What you are asked to do =>
Could you restate word for word every line from the one containing "Given: Click calendar icon in 月度统计 button" to the end of the data below, pictures excluded?
*** Information ***
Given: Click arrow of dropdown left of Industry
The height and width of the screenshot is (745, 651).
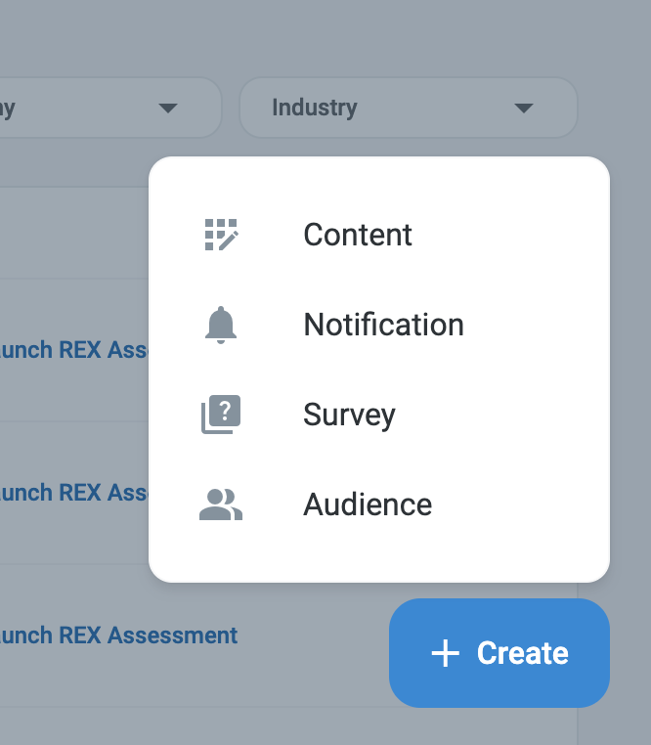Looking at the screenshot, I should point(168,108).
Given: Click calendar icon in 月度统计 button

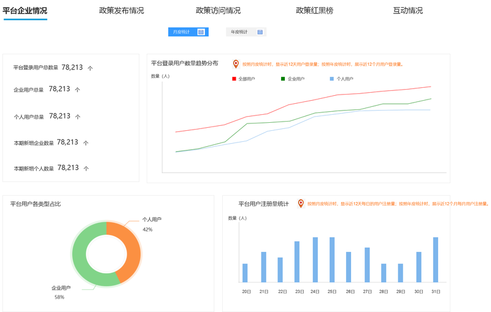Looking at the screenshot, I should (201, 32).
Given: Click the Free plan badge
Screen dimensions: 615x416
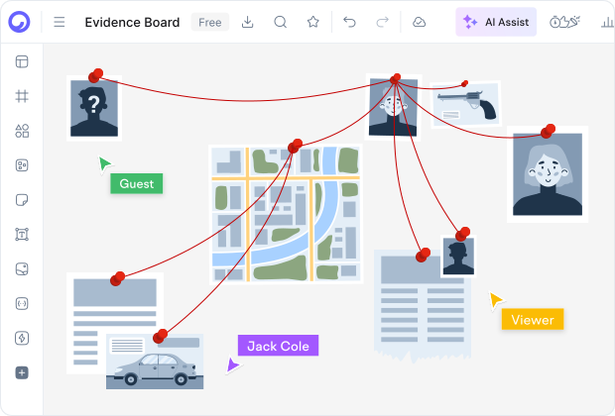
*** End of Information ***
Exercise response =>
Given: Click calendar icon in 月度统计 button

Looking at the screenshot, I should (201, 32).
Given: Click the Free plan badge
Screen dimensions: 615x416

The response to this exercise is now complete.